What the exercise asks:
Lines from the entries below that hold "height" form the answer; copy all of them.

Input material:
Start of Block

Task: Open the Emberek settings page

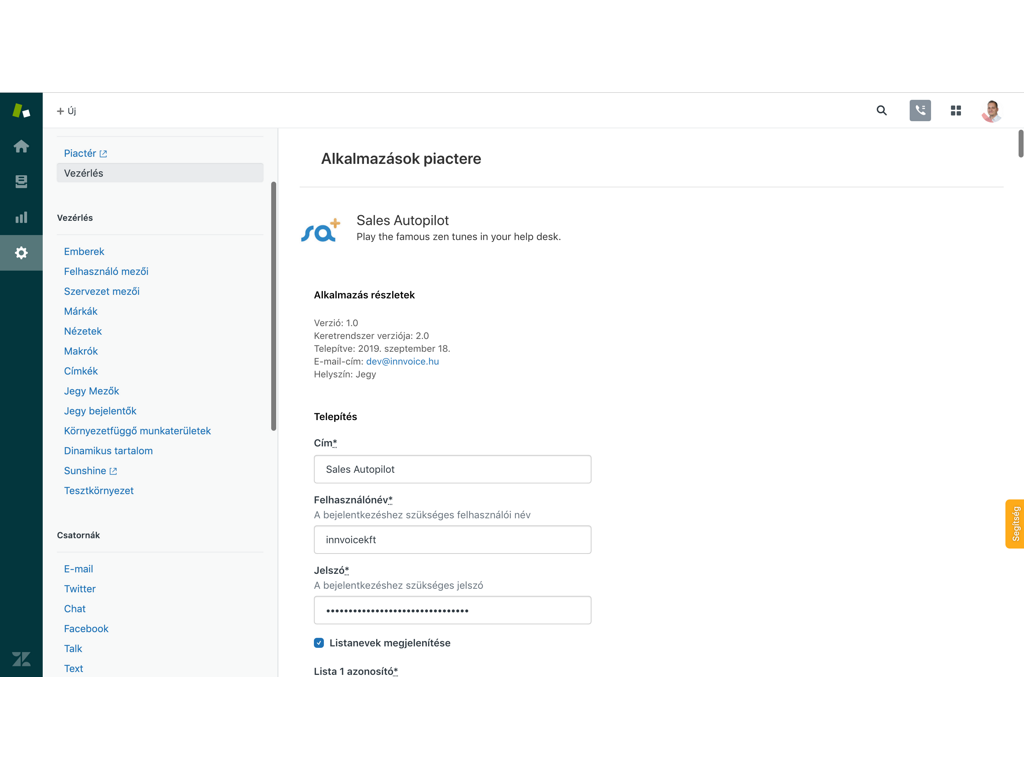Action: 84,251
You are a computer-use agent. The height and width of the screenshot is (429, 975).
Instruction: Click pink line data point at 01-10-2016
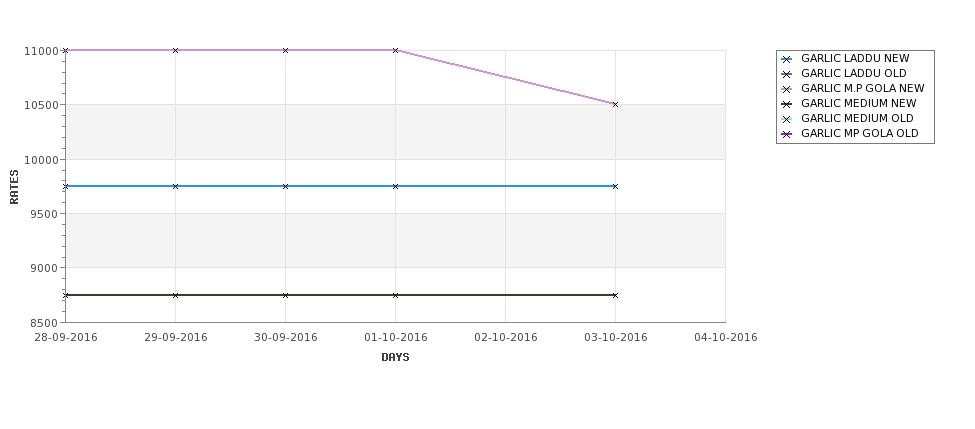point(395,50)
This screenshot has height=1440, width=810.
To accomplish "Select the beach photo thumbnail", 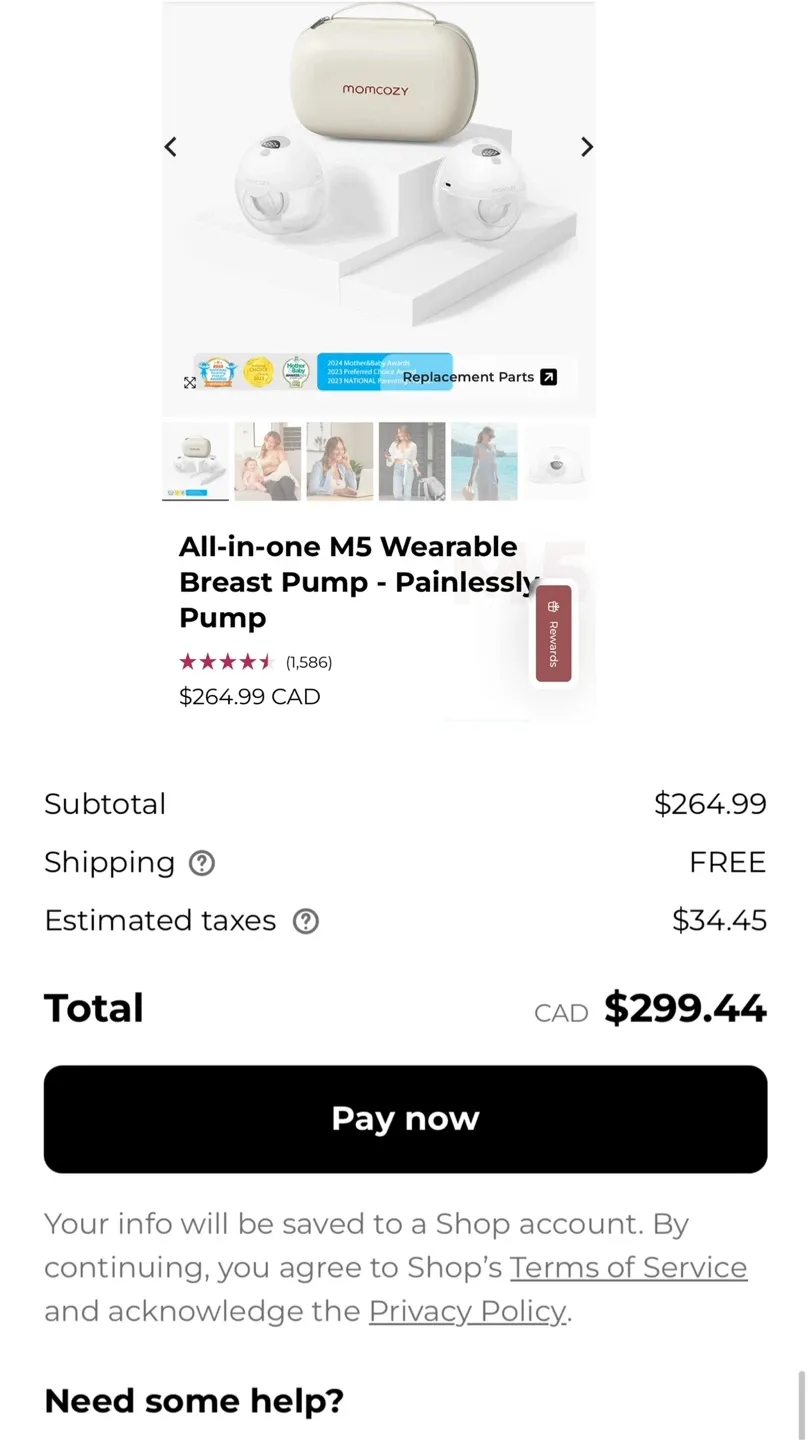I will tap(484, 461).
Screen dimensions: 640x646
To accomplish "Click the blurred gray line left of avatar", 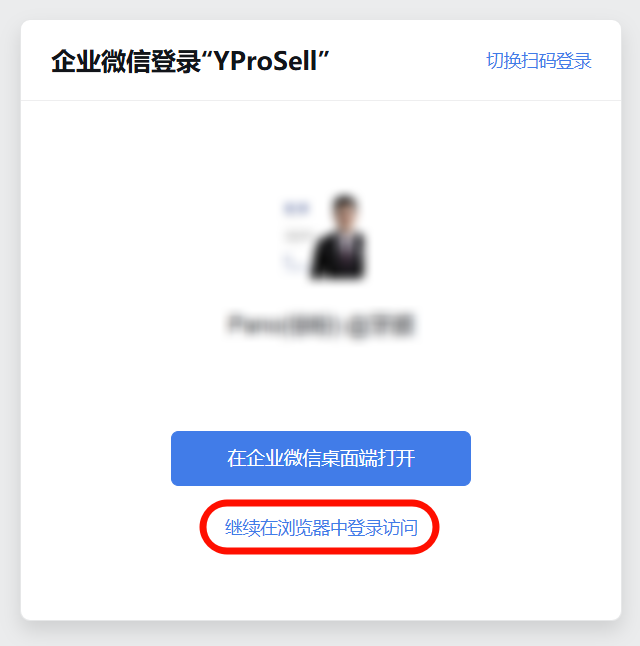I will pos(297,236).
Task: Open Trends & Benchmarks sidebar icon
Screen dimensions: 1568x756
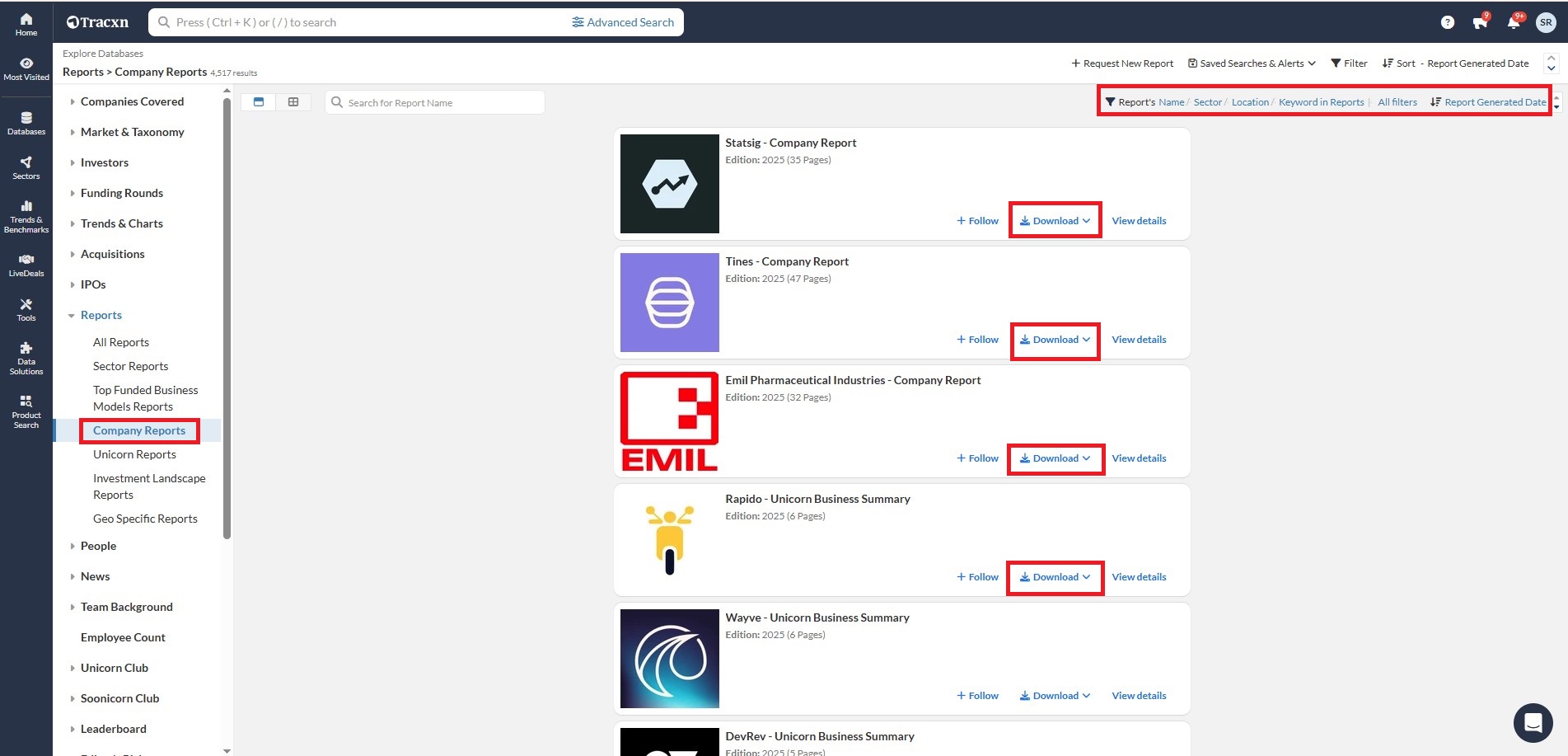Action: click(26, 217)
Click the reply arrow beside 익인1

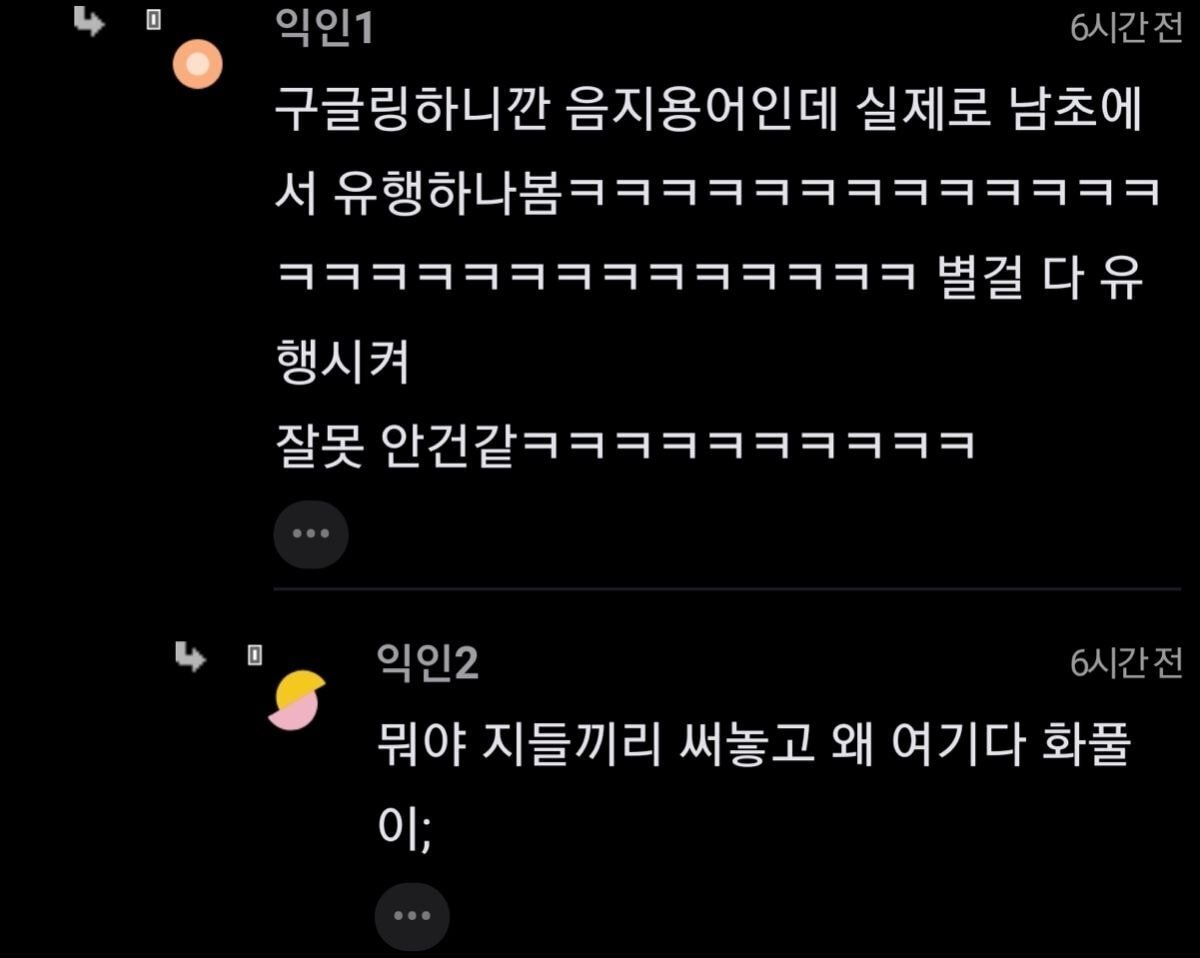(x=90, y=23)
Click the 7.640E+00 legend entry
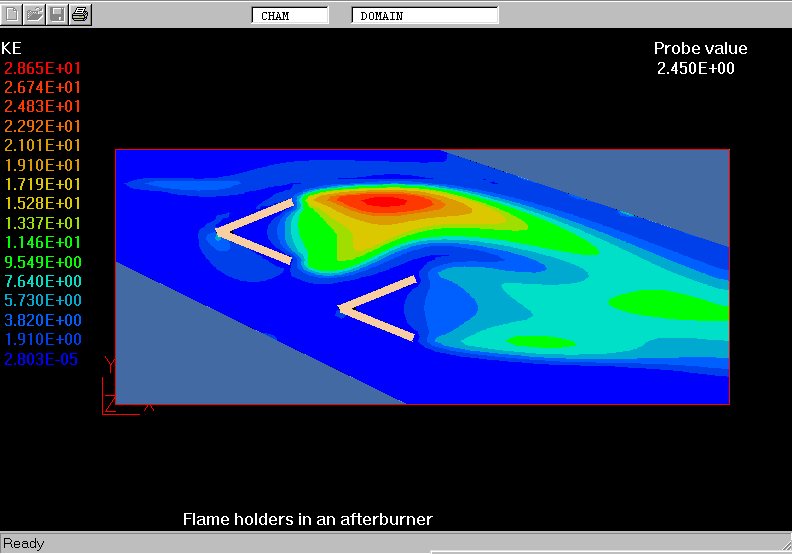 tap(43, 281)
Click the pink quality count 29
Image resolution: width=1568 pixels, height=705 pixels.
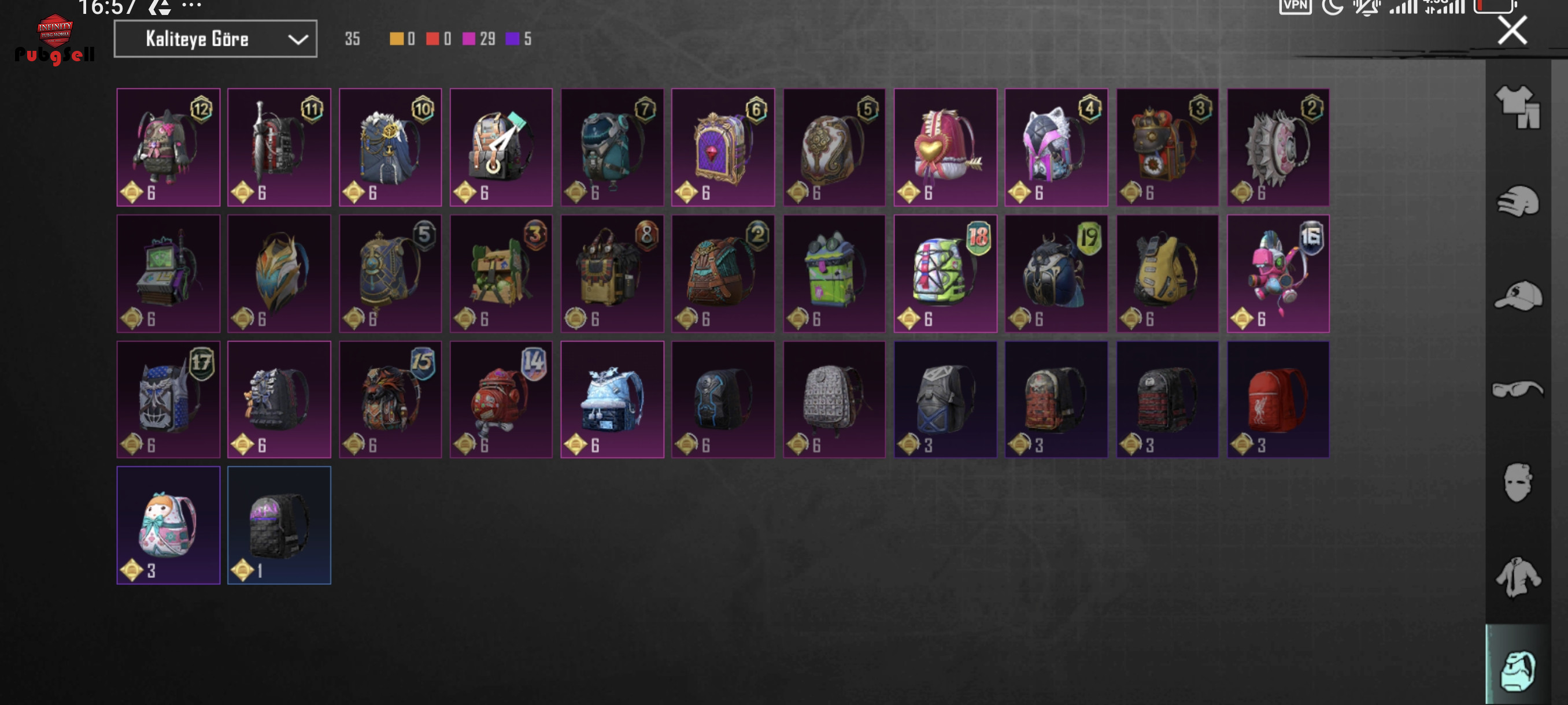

End of Block

Task response:
You are a computer-use agent. The height and width of the screenshot is (429, 975).
This screenshot has height=1440, width=810.
Image resolution: width=1568 pixels, height=705 pixels.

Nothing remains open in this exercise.